Cas particuliers : lunettes commandées sur internet, à l’étranger ou en grande surface d’optique
Les lunettes commandées sur Internet, dans une grande surface d’optique ou à l’étranger présentent des spécificités en matière de recours. Pour les sites étrangers livrant en France, le droit applicable dépend des conditions générales de vente et du pays d’établissement, même si le consommateur européen bénéficie d’une protection minimale harmonisée. Dans la pratique, faire reprendre ou refaire des verres mal centrés chez un vendeur situé hors de France peut s’avérer long et complexe.
En grande surface d’optique, l’opticien responsable sur place demeure soumis aux mêmes obligations professionnelles qu’en magasin spécialisé : devis détaillé, information sur les garanties, conformité aux normes CE. Les marges de manœuvre commerciales peuvent toutefois être moindres, notamment pour des lunettes à bas prix. Il devient alors d’autant plus important de faire vérifier soigneusement les mesures (écart pupillaire, hauteur) et de profiter pleinement des essais en magasin avant de valider la commande, surtout pour des verres progressifs ou de fortes corrections.
Prévenir les litiges : bonnes pratiques avant de valider un devis de lunettes et contrôles techniques à exiger
La meilleure façon de gérer des lunettes mal faites reste encore de limiter le risque dès le départ. Avant de signer un devis, vérifiez que toutes les mentions obligatoires y figurent : référence précise de la monture, marque et gamme des verres, type de traitement (anti-reflets, lumière bleue), délai de livraison, conditions de service après-vente et de garantie d’adaptation. Un devis clair agit comme un contrat : il fixe précisément ce que l’opticien s’engage à vous fournir.

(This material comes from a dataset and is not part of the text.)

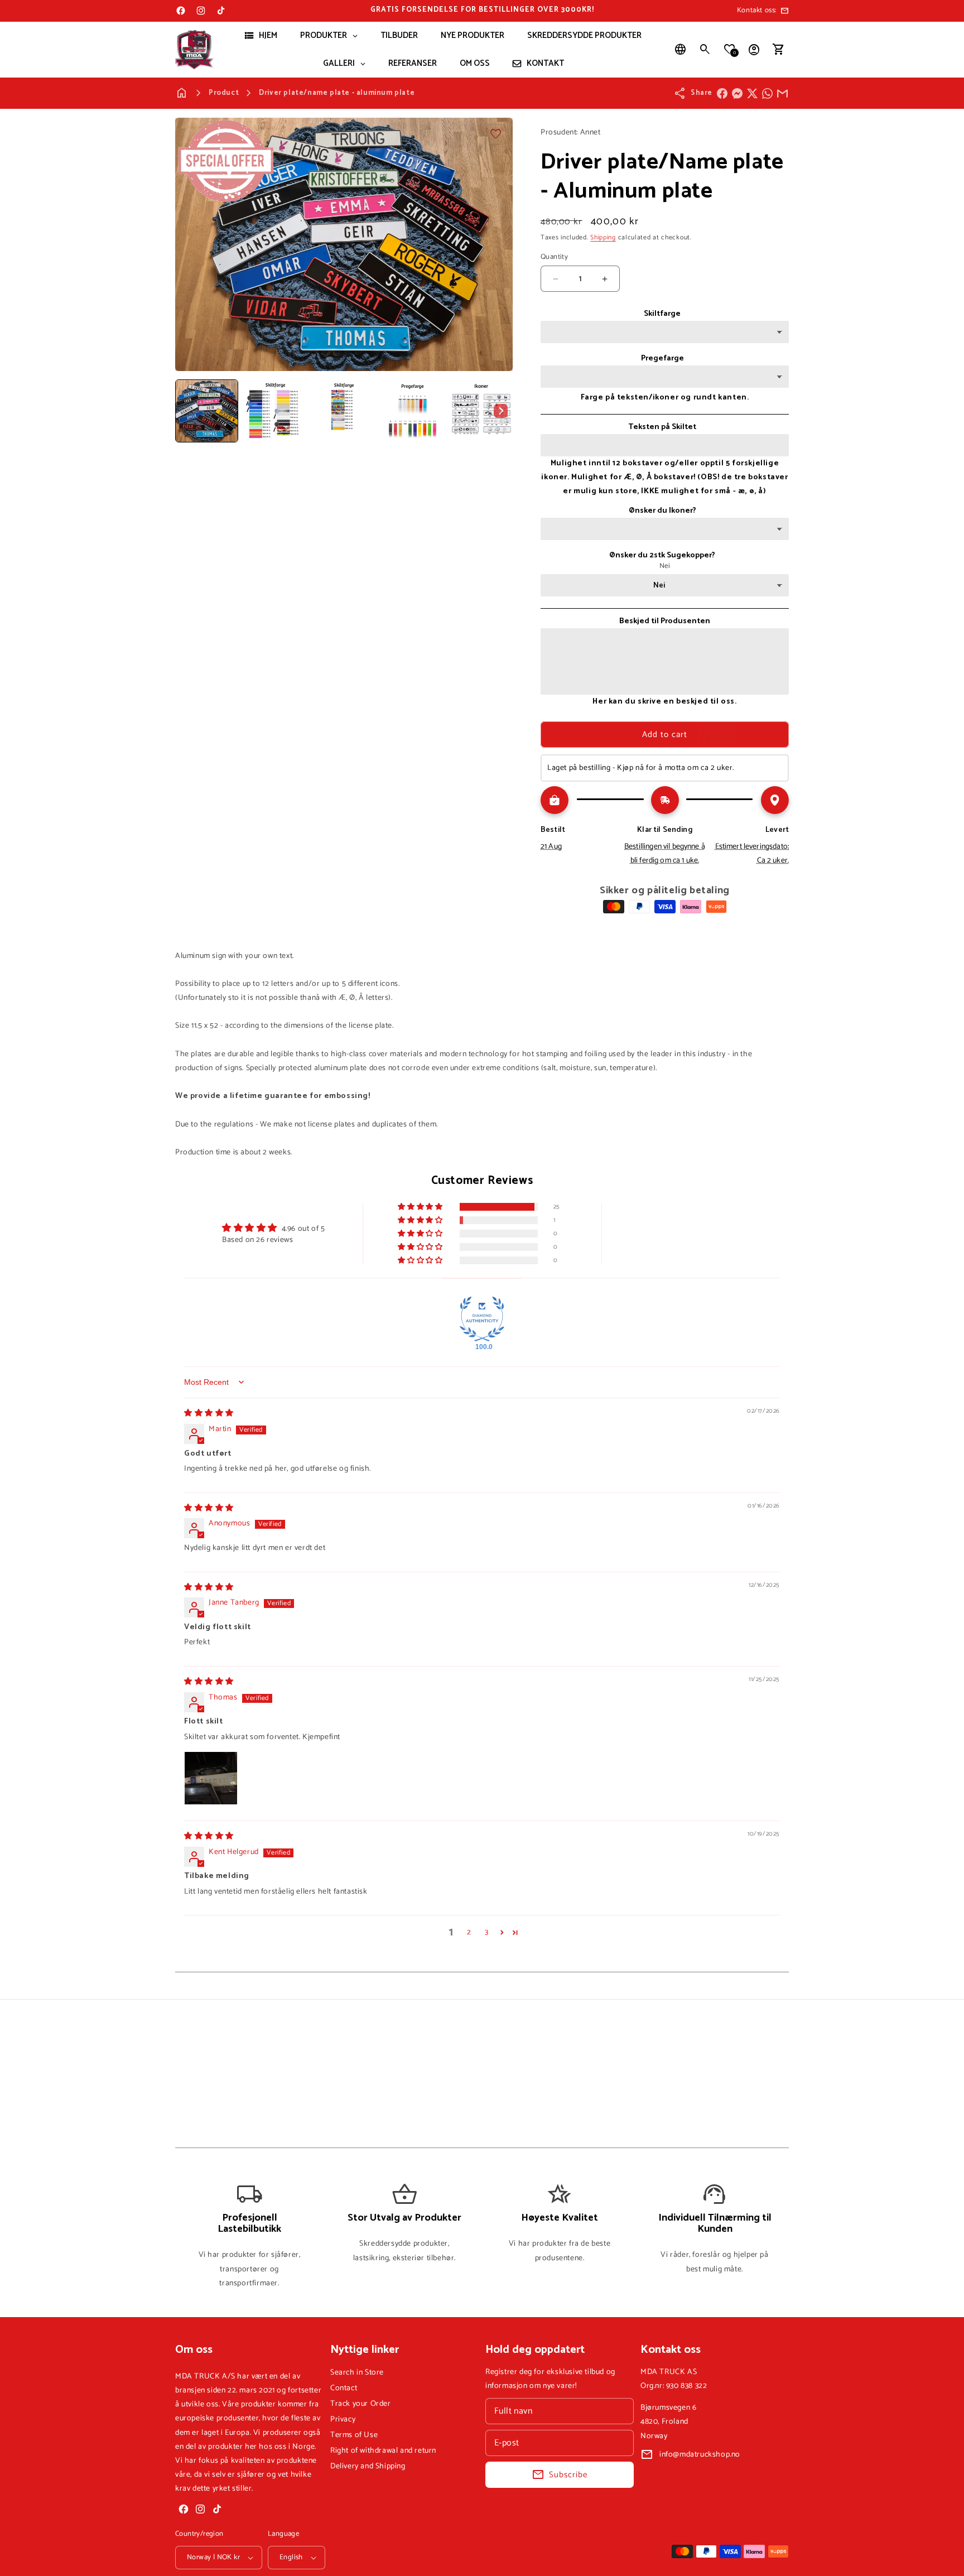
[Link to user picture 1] (211, 1778)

Lors de la prise de mesures, prenez le temps : position assise naturelle, regard droit, monture déjà choisie bien ajustée sur votre visage. Pour des verres progressifs ou des corrections importantes, demander un contrôle complémentaire de la vue en magasin peut sécuriser la correspondance entre l’ordonnance et vos besoins réels, surtout si l’ordonnance date de plusieurs mois. Poser des questions précises sur les garanties d’adaptation, les possibilités d’échange et les cas concrets de remboursement renforce également votre position future si la paire de lunettes s’avère inadaptée.
Après la livraison, consacrez quelques minutes à un test systématique : lecture de près, usage sur écran, marche en extérieur, montée et descente d’escaliers, conduite si possible en conditions sécurisées. Toute gêne intense, persistante au-delà de quelques jours ou s’aggravant doit être signalée rapidement, idéalement dans le mois suivant la délivrance. Un retour précoce en magasin augmente les chances de rectification simple et rapide, avant que les délais légaux ou commerciaux ne rendent le dialogue plus tendu et les solutions plus lourdes à mettre en œuvre.